Russ Millard

Personal information
- Born: March 1, 1973 (age 53) Cedar Rapids, Iowa, U.S.
- Listed height: 6 ft 8 in (2.03 m)
- Listed weight: 240 lb (109 kg)

Career information
- High school: Washington (Cedar Rapids, Iowa)
- College: Iowa (1992–1996)
- NBA draft: 1996: 2nd round, 39th overall pick
- Drafted by: Phoenix Suns
- Playing career: 1996–1998
- Position: Forward

Career history
- 1996–1998: La Crosse Bobcats
- 1997–1998: Des Moines Dragons

Career highlights
- CBA All-Rookie Second Team (1997);
- Stats at Basketball Reference

= Russ Millard =

American basketball player

Russ Dwayne Millard (born March 1, 1973) is an American former basketball player who was selected by the Phoenix Suns in the second round (39th pick overall) of the 1996 NBA draft. A 6'8" forward from University of Iowa,

==College career==
Millard was a member of the Iowa Hawkeyes for five seasons, redshirting his true freshman season.

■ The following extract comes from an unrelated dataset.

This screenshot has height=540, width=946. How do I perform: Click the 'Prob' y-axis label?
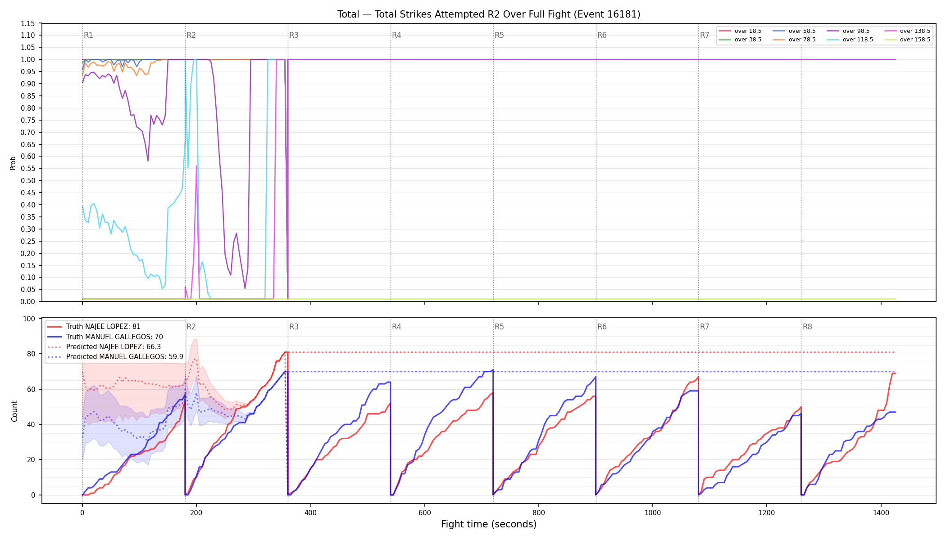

He was named third team All-Big Ten Conference as a senior after averaging 13.7 and seven rebounds per game.

==Professional career==
Millard was drafted by Phoenix Suns in the second round (39th pick overall) of the 1996 NBA draft, but never played in an NBA game. He signed a contract with Pallacanestro Varese to start his professional career.

Millard played for the La Crosse Bobcats of the Continental Basketball Association (CBA) from 1996 to 1998. He was selected to the CBA All-Rookie Second Team in 1997.